When we got to the restaurant, only a few late eaters
and drunks were there. We all ordered fish dinners. Flaco convinced
Tamara to order a Rum Sunset—a drink his grandfather had invented
that is made of rum and lemon wine, spiced with cinnamon. Flaco
tried to get me to drink one too, but I refused. Flaco bragged that
his family still owned the company that made the lemon wine, and I
pointed out that both his grandfather’s company and his
grandfather’s bad taste were still in the family. Tamara laughed
slightly and stared at the stub on her arm. A drunk staggered to
our table, looked at our drinks, and said, "Ah, a Rum Sunset.
That’s my favorite God damned drink in the world. In fact, it’s the
only good drink!"
"Then you should sit and have a Rum Sunset with the
grandson of the man who invented it!" Flaco said, and he ordered a
Rum Sunset for the drunk.
I was very sorry about this, for the drunk smelled of
sour sweat, and he sat next to me. He fell asleep after guzzling
his drink, but his smell ruined my dinner. We ate and talked; Flaco
told many peculiarly bad jokes, which Tamara laughed at shyly at
first, but later she laughed horrendously at the slightest
provocation.
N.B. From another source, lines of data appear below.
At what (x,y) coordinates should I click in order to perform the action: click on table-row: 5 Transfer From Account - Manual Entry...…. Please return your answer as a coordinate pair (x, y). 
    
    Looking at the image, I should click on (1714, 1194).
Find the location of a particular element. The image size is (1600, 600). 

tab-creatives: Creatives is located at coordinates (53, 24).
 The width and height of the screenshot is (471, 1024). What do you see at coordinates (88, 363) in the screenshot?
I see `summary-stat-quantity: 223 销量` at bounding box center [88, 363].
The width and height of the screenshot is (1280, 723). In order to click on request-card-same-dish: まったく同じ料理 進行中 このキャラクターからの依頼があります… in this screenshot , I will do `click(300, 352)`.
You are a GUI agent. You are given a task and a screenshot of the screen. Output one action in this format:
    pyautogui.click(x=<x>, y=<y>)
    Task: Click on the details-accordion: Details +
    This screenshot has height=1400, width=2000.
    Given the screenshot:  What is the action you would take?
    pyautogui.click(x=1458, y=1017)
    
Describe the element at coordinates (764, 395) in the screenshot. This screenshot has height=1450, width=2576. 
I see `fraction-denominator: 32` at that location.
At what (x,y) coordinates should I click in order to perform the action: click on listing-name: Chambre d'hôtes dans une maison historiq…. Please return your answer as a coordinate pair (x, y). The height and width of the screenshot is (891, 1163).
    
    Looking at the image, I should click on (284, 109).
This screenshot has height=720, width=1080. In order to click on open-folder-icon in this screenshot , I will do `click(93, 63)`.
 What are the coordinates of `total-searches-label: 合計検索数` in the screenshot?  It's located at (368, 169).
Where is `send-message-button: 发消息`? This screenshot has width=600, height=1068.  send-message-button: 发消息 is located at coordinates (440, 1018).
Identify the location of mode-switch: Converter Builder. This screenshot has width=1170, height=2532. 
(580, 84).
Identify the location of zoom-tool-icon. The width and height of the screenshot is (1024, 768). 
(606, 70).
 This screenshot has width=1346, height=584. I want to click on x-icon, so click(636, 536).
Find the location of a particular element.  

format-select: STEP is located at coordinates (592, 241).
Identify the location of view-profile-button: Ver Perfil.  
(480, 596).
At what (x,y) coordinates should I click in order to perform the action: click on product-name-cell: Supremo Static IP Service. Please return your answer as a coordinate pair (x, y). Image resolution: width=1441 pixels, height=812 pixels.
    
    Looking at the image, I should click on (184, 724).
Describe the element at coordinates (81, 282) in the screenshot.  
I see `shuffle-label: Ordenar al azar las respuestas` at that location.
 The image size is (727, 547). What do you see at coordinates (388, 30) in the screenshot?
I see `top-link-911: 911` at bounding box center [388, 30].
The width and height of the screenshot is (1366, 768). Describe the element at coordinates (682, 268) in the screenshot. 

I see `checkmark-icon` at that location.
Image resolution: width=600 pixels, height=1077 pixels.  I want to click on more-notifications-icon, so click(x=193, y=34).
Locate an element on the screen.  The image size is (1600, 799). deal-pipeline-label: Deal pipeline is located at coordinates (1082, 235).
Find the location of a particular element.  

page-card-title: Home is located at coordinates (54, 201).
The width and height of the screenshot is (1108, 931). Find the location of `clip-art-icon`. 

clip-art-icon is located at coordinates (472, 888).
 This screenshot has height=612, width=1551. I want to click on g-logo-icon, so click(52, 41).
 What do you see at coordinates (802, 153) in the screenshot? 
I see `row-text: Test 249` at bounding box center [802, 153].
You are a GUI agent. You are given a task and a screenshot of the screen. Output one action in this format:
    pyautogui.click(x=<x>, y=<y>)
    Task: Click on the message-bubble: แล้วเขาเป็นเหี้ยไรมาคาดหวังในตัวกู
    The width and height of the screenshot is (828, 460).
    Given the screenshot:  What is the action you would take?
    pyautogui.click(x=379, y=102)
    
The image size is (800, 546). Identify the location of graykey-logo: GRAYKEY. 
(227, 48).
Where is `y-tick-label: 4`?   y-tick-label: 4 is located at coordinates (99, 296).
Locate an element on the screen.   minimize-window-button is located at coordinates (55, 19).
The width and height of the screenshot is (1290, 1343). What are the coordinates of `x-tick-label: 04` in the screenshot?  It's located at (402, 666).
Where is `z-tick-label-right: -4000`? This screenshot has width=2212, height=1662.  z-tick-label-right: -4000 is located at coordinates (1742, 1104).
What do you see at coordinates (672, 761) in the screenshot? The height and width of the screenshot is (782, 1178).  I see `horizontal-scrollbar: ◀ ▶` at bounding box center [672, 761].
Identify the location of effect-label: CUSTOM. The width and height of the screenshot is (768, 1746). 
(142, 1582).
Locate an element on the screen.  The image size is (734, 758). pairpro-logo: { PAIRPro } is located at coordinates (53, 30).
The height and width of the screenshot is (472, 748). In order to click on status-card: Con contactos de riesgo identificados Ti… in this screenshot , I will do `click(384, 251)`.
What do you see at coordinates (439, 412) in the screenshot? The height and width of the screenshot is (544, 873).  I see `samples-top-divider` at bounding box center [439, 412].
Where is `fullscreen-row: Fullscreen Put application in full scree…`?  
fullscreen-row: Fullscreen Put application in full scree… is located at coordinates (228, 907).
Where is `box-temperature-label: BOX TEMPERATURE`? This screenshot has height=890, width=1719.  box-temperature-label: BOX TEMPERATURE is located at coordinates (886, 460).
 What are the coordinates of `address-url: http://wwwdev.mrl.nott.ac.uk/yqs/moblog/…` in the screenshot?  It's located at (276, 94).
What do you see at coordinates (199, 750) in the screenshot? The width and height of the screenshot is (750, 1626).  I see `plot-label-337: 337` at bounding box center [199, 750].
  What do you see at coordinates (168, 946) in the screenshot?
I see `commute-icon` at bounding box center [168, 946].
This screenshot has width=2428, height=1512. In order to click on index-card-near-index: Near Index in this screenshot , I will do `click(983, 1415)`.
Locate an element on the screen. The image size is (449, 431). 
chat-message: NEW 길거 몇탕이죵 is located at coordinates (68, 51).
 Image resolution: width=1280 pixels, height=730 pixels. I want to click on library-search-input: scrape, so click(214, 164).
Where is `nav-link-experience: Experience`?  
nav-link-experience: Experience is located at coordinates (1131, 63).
One of my customers that day, a refugiado from
Cartagena, had paid me in mixed foreign coins, so I’d carried a
large bag of coins tied to my belt all day. I opened the bag and
began stacking the coins according to country and denomination.
When Tamara finished her first Rum Sunset, Flaco ordered her
another, then another, and I realized Flaco was trying to get her
drunk, and Tamara must have realized this too, since she excused
herself from the third drink, claiming she had a headache.
Flaco kept drinking and got drunk himself. He told a
long story about how his father did well in the wine business,
until one day when he went to Mass and fell asleep. In a dream, the
statue of the Virgin began weeping. Flaco’s father asked the Virgin
why she wept, and she told him it was because he sold wine when he
should be selling hats to the Indians in the Amazon. Flaco’s father
became convinced he would make a great deal of money selling hats
because, after all, the Virgin Mary had told him to do it. Then he
sailed up the Amazon and was killed by a poisonous toad before he
could sell a single hat. This incident greatly diminished the faith
of everyone in Flaco’s village—so much so that the villagers broke
the offending statue with hammers.
"Sho, what about your family?" Flaco asked Tamara,
his head wobbling back and forth as if it would topple off. She
straightened up, and her face took on a closed look. She hadn’t
drunk much, but she pretended to be out of control so we’d excuse
her bad manners. "Family? Want to know about my family? I’ll tell
you—my father, he was just like Angelo there. He only wanted two
things: order and immortality." I had just finished stacking my
coins in neat little staggered rows, like banana trees. Tamara
lashed out with her stump and knocked all the coins down.